▶ [REQUEST A]:
In the entries, switch "Commanders" to "Members" in everything from the line containing "Image resolution: width=1920" down to the line containing "click(181, 283)". Give back only those lines, with nothing else changed.

▶ [SOURCE EXCERPT]:
What is Art—and Why Even Ask?

Portrait of the artist. Pencil on paper by Phong Bui.
Portrait of the artist. Pencil on paper by Phong Bui.

Long ago, Willem de Kooning and John Cage were sitting in one of the downtown cafeterias that New York artists used to frequent. Throwing a couple of packets of sugar on the table, Cage said, “This could be art.” De Kooning’s reply: “No it couldn’t.” Neither Cage, practitioner of the I Ching, nor de Kooning, academically trained painter, was affected, then or later, by the other’s remarks. Yet I am nagged by the memory of this exchange, for it implies a question: what is art? On the heels of this question comes another: does art need to be defined? For the past decade or so, my answer to the latter question was yes, and I offered a definition of my own.

In a series of lectures and essays I said that a work of art must be endlessly interpretable. At this point, an alert interlocutor might say, “Lots of things are endlessly interpretable. What about a psyche? What about a society?” Well, neither one of those is a work (despite Jakob Burckhardt’s notion of the Renaissance city-state as a work of art). Nor are they intended to be endlessly interpretable—for that was another criterion of my definition: to count as a work of art, the work in question had to be meant to be whatever it was. Further, it had to be meant to be that way by an individual. Intention would always be in part unconscious and the individual might be a duo, like Gilbert and George, or even a collective, but the maker of the work had to be, in some sense, singular. The main point, however, was that there could be in principle no end to finding meaning in the work. Artworks are inexhaustible.

By contrast—and I realize now that the main point of my definition was to draw this contrast—an illustration is exhaustible. You see what is being illustrated and interpretation comes to an end. Of course, anything from William Blake’s grain of sand to John R. Neill’s image of an emerald sparkling on a turret in the Emerald City can be discussed at great length. But neither a grain of sand nor a picture in a picture book is meant by anyone to be endlessly interpretable. Blake’s poetry, of course, is art by my definition. There is no end to talking about it. The same is not true of Neill’s illustration considered as an illustration. You get the illustrative point, and that is the end of it. Likewise, you get the point of a documentary work and that is the end of it. You get the point of a decorative image or scheme and that is the end of it. Illustration, documentation, decoration are exhaustible. Art is not.

I came up with this definition because I saw the exhaustible taking up space in galleries and museums that should have been occupied by the inexhaustible. Art, as I defined it, was being crowded out and this seemed a shame because I believed and still believe that the interpretation of an artwork becomes, if you stick with it long and passionately enough, self-interpretation. The discovery of meaning in art becomes self-discovery, even self-transformation. But this can happen only if meaning is inexhaustible. I love illustration (especially Arthur Rackham’s pictures for The Wind in the Willows). I fully appreciate the work of powerful documentarians. And we all like whatever decorative scheme suits our taste. Nonetheless, illustration, documentation, and decoration cannot offer what art offers, and it seemed to be important to define art in a way that highlighted its peculiar generosity.

[Word and element location entries]
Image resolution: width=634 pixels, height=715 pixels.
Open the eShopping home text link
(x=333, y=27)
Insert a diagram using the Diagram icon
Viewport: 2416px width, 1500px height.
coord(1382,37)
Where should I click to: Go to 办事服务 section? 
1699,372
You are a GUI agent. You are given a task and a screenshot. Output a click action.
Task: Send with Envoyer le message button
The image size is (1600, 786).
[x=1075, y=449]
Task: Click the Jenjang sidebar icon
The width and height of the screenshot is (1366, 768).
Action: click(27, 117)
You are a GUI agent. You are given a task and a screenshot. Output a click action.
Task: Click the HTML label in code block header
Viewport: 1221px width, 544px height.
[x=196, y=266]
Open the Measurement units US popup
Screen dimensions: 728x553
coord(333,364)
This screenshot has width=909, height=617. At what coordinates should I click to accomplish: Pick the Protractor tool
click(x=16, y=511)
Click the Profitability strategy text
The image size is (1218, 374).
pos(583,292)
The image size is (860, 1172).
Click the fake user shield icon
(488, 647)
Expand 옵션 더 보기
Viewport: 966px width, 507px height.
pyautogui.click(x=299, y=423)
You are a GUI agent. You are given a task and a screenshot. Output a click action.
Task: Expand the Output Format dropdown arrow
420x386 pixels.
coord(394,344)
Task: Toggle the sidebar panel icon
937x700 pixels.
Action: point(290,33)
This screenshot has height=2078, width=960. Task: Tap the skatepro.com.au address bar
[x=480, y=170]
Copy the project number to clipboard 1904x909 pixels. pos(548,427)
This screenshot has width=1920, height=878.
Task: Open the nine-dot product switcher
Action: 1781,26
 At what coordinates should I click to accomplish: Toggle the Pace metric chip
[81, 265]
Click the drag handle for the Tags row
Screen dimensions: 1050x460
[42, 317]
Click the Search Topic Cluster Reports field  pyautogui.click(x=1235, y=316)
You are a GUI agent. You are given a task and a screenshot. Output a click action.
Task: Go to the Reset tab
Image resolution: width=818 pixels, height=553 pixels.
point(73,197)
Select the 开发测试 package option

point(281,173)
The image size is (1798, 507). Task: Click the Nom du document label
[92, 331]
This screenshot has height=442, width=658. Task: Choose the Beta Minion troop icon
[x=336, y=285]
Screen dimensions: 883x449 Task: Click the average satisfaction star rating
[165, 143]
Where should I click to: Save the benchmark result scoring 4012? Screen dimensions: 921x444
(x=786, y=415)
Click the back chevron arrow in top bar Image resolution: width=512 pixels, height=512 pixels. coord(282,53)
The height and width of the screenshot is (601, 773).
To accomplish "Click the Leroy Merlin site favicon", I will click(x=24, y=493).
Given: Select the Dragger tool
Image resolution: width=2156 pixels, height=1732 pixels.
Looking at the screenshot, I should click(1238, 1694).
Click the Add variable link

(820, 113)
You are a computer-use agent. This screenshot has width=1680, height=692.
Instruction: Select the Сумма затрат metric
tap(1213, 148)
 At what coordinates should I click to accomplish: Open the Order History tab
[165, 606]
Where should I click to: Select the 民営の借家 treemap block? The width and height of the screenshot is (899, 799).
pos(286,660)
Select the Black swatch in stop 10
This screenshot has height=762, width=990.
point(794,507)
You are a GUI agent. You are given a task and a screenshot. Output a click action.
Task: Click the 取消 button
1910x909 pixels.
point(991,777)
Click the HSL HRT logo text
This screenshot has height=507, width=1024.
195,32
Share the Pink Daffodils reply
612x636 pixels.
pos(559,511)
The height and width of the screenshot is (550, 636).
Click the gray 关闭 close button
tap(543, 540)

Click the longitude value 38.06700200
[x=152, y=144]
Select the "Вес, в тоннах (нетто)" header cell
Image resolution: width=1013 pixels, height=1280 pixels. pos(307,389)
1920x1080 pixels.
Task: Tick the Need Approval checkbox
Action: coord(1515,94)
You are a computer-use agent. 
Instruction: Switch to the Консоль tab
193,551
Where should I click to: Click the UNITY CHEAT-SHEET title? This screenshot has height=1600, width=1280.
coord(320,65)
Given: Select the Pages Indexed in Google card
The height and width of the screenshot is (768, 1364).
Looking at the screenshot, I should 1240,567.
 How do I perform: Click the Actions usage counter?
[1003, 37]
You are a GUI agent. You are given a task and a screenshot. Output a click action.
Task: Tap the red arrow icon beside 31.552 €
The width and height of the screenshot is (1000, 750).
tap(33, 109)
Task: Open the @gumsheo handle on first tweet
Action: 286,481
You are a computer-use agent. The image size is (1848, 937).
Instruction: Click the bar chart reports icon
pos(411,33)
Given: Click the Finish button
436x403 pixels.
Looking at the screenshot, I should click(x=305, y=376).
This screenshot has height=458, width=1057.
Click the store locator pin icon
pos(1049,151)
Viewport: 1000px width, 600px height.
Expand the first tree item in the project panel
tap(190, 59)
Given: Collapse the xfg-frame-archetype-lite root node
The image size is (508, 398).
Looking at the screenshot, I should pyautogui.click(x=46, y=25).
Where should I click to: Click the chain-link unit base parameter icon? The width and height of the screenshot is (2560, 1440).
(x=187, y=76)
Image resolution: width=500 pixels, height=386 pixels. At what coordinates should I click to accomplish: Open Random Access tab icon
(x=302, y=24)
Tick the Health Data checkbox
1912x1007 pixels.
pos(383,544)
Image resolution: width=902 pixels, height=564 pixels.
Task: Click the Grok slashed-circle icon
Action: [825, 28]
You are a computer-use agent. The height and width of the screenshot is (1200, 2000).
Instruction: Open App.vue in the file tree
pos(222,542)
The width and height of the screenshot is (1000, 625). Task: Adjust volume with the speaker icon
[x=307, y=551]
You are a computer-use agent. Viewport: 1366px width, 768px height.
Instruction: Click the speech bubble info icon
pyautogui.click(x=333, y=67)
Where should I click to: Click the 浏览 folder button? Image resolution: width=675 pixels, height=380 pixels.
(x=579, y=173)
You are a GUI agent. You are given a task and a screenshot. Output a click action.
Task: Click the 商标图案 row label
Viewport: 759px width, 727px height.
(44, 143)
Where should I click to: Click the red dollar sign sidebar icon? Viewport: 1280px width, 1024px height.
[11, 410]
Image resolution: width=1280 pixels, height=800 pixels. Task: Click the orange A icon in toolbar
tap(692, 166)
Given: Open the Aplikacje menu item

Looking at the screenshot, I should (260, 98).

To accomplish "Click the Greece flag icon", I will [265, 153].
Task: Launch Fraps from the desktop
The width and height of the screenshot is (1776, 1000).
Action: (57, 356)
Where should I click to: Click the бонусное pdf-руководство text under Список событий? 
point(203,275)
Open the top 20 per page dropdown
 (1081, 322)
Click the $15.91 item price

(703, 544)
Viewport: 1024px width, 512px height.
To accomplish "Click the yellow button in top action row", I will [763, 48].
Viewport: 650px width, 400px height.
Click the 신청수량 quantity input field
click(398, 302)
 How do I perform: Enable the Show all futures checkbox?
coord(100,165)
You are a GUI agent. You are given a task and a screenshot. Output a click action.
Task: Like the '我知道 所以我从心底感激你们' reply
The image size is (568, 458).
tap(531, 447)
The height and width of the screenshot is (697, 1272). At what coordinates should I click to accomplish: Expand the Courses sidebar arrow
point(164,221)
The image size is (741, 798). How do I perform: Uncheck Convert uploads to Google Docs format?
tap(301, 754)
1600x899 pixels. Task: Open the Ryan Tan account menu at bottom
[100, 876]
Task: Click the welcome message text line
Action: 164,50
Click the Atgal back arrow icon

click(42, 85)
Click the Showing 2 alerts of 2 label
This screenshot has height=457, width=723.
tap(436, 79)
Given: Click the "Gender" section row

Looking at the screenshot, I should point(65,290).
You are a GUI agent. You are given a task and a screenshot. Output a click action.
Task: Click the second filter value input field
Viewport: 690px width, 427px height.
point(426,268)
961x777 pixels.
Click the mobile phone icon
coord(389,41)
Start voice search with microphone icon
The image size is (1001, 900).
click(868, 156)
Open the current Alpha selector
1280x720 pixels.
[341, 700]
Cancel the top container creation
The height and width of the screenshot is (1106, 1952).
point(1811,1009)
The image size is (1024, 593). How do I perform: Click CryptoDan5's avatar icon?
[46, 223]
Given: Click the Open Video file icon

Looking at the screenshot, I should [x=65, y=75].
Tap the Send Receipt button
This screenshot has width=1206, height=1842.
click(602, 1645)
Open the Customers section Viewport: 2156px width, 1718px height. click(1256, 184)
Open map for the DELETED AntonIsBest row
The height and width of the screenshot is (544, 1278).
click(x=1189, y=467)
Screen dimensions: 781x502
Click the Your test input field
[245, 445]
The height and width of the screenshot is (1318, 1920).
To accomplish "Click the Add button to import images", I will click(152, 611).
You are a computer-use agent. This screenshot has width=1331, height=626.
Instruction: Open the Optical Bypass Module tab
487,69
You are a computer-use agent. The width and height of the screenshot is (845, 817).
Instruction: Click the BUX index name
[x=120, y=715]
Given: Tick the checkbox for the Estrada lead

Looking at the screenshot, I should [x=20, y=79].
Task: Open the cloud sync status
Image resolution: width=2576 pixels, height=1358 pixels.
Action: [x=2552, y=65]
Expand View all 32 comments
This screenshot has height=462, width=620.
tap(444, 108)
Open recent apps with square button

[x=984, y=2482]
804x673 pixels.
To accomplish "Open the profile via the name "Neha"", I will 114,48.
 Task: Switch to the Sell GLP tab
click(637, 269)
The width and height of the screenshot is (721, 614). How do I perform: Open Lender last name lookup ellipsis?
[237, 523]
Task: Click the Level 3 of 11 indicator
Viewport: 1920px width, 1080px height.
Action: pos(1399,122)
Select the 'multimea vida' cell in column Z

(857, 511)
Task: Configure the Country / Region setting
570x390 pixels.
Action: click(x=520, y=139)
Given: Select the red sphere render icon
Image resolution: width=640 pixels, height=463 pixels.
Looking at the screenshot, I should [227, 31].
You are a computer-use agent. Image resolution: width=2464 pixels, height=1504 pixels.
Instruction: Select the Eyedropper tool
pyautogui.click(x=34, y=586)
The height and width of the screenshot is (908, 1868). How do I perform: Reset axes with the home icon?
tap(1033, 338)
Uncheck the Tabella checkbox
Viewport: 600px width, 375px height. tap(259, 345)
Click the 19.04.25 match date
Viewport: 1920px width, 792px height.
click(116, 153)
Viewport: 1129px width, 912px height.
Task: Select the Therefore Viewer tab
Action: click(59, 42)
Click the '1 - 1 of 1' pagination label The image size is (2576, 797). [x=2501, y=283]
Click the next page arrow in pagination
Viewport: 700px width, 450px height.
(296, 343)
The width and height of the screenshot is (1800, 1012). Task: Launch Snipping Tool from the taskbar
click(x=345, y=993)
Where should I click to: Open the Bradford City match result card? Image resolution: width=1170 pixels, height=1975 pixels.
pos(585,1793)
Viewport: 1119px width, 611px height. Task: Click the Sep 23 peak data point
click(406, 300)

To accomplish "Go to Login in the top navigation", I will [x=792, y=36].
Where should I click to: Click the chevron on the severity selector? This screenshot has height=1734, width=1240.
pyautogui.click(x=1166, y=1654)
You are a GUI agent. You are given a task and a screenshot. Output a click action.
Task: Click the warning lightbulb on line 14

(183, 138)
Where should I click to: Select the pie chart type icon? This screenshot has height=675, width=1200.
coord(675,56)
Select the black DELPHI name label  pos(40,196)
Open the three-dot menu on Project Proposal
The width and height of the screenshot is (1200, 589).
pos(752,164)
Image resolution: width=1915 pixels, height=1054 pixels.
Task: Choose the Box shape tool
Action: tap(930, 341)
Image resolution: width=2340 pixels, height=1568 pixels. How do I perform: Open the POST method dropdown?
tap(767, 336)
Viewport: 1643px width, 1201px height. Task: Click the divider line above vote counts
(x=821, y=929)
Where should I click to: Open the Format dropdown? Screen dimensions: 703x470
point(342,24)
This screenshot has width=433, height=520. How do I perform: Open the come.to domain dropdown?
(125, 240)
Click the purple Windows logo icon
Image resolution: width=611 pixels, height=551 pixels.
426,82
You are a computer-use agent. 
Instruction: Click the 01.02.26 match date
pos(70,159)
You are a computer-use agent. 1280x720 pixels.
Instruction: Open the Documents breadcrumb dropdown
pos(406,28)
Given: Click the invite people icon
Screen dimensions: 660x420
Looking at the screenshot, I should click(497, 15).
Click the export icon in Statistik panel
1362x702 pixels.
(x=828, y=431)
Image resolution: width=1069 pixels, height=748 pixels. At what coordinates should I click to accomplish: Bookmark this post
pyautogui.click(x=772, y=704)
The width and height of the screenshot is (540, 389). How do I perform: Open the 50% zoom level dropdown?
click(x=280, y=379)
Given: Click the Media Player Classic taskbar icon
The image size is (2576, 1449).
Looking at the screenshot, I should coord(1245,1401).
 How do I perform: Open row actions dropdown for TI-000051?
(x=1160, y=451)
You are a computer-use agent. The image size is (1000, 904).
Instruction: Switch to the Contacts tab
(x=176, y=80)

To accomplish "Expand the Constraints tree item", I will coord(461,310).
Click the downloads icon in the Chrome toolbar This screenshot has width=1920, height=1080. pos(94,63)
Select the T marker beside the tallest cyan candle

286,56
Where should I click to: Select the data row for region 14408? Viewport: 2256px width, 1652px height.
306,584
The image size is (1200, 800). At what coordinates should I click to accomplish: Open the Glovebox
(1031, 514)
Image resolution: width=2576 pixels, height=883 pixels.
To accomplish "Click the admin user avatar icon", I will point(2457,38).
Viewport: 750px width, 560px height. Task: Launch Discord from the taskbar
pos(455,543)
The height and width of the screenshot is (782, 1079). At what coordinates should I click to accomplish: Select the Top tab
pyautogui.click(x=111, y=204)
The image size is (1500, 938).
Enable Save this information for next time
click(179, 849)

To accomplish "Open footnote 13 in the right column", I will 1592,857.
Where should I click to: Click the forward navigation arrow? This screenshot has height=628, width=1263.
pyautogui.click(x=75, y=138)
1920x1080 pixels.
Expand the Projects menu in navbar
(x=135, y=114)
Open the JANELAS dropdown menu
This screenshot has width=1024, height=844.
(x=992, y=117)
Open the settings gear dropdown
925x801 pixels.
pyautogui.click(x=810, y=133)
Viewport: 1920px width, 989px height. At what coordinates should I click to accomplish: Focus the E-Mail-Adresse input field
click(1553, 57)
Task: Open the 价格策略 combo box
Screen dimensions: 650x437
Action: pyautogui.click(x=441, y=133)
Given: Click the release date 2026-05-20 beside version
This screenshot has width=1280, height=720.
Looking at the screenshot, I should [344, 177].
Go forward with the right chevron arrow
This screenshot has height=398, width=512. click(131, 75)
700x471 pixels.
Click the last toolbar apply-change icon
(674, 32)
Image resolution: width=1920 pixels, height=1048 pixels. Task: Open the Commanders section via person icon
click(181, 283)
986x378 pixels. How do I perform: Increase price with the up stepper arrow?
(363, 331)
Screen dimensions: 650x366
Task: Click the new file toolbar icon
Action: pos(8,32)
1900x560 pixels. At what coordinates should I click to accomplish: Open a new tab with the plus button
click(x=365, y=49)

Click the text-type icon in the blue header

▶ [REQUEST B]:
Answer these questions from the essay on what art is:
(i) What did Cage throw on the table before saying "This could be art"?
(ii) Whose pictures for The Wind in the Willows does the author especially love?
(iii) According to the author's definition, what must a work of art be?

▶ [WRITTEN RESPONSE A]:
Image resolution: width=1920 pixels, height=1048 pixels. Task: Open the Members section via person icon
click(181, 283)

▶ [WRITTEN RESPONSE B]:
(i) A couple of packets of sugar.
(ii) Arthur Rackham's.
(iii) Endlessly interpretable.